Hamasaka et al (2007) proposed that glutamate inhibits LNv activ

Hamasaka et al. (2007) proposed that glutamate inhibits LNv activity via the metabotropic mGluRA glutamate receptor. Quisinostat in vivo They also showed that light avoidance levels are increased in mGluRA mutant larvae, although they did not determine the relevant cells ( Hamasaka et al., 2007). However, our

gene expression profiles from purified larval LNvs revealed that they also express the glutamate-gated chloride channel GluCl ∼2.5-fold more highly than in Elav+ neurons (M. Ruben & J.B., unpublished data). Adult l-LNvs also have functional GluCl channels, although their behavioral role is unknown ( McCarthy et al., 2011). To test whether glutamate regulates light avoidance in LNvs via GluCl or mGluRA, we used RNAi to reduce expression of each receptor. Both transgenes reduce expression of their target (Hamasaka et al., 2007 and Figure S4C). We found that Pdf > GluClRNAi larvae had significantly increased light avoidance at 150 lux, whereas Pdf > mGluRARNAi and control larvae did not avoid light ( Figure 5C).

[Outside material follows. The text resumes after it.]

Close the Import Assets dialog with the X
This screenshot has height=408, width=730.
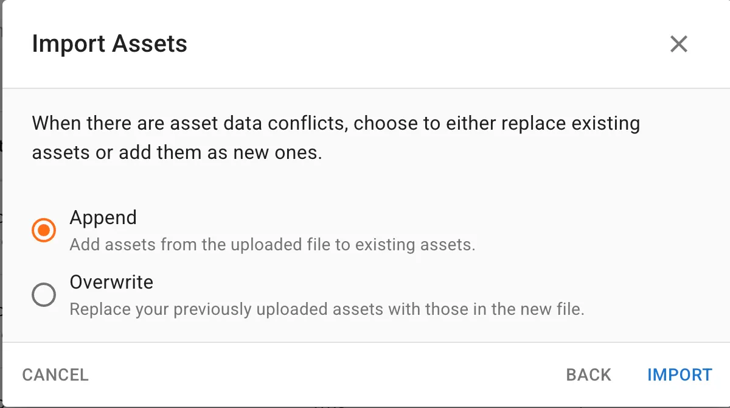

Thus, reducing GluCl INCB018424 in LNvs phenocopies reducing glutamate release from DN1s. Next, we tested the roles of GluCl and mGluRA in regulating circadian behavior. Our data show that Pdf > GluClRNAi larvae had no light avoidance rhythm, with levels of light avoidance

constitutively high ( Figure 5D), whereas Pdf > mGluRARNAi larvae display rhythmic light avoidance ( Figure 5D). Thus, GluCl is required in LNvs for rhythmic

light avoidance. We propose that DN1s rhythmically release glutamate, which is perceived via GluCl in LNvs to mediate rhythmic inhibition of LNv neuronal activity. We have subsequently found that mGluRA helps synchronize LNv molecular clock oscillations (B.C. and J.B., unpublished data). To directly test whether GluCl can inhibit LNv activity, we measured the responses of dissociated larval LNvs expressing the intracellular Ca2+ sensor GCaMP1.6 (Reiff et al., 2005) to directly applied neurotransmitters. ACh produced by Bolwig’s Urease organ is required for larval light avoidance (Keene et al., 2011). Applying ACh to dissociated LNvs increased intracellular Ca2+ levels, as previously reported (Dahdal et al., 2010 and Wegener et al., 2004), as measured by increased GCaMP fluorescence (Figures 5E and 5F). ACh increases intracellular Ca2+ in LNvs by activating nicotinic ACh receptors to produce excitatory postsynaptic potentials, eventually causing depolarization. In turn, this increases cytoplasmic Ca2+ via voltage-gated Ca2+ channels (Dahdal et al., 2010 and Wegener et al., 2004), which is observed as increased GCaMP fluorescence. Given the relative insensitivity of GCaMP1.6 to single action potentials (Pologruto et al., 2004), these Ca2+ transients in LNvs likely reflect bursts of action potentials.